C++ was designed so that a very large body of pre-existing body of C code compiles with minimum amount of changes. Unfortunately, C itself was paying a similar duty to earliest pre-standard C which did not even have the void
keyword and instead relied on a default return type of int
. C functions usually did return values, and whenever code superficially similar to Algol/Pascal/Basic procedures was written without any return
statements, the function was, under the hood, returning whichever garbage was left on the stack. Neither the caller nor the callee assigns the value of the garbage in a reliable way. If the garbage is then ignored by every caller, everything is fine and C++ inherits the moral obligation to compile such code.

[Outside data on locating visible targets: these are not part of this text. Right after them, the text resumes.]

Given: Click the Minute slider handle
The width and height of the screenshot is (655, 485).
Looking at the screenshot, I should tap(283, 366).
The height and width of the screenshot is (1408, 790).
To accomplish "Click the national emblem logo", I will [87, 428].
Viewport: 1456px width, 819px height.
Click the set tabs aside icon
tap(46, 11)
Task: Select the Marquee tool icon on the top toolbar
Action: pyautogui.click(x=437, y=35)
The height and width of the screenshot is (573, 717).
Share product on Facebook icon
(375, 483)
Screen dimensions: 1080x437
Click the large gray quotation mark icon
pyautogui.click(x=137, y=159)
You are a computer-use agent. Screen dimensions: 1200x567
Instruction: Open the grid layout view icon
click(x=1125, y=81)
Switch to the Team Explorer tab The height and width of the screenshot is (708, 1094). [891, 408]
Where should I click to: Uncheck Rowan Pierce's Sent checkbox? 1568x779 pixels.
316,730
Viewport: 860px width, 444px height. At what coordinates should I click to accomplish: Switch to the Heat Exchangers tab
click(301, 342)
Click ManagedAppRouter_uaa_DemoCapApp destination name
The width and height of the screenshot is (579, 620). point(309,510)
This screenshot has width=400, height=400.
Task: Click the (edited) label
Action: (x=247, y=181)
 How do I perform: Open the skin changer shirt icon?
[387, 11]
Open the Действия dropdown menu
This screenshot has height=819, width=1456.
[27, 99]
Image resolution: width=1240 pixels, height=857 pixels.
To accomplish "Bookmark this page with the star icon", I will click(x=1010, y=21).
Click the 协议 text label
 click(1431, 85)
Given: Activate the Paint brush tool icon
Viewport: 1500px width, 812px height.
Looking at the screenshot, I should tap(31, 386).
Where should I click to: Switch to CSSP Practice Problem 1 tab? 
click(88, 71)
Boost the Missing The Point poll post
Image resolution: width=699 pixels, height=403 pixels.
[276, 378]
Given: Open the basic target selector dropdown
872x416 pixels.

(If the returned value is used by the caller, the code may behave non-deterministically, similar to processing of an uninitialized variable. Could the difference be reliably identified by a compiler, in a hypothetical successor language to C? This is hardly possible. The caller and the callee may be in different compilation units.)
The implicit int
is just a part of the C legacy involved here. A "dispatcher" function might, depending on a parameter, return a variety of types from some code branches, and return no useful value from other code branches. Such a function would generally be declared to return a type long enough to hold any of the possible types and the caller might need to cast it or extract it from a union
.
So the deepest cause is probably the C language creators' belief that procedures that do not return any value are just an unimportant special case of functions that do; this problem got aggravated by the lack of focus on type safety of function calls in the oldest C dialects.
While C++ did break compatibility with some of the worst aspects of C (example), the willingness to compile a return statement without a value (or the implicit value-less return at the end of a function) was not one of them.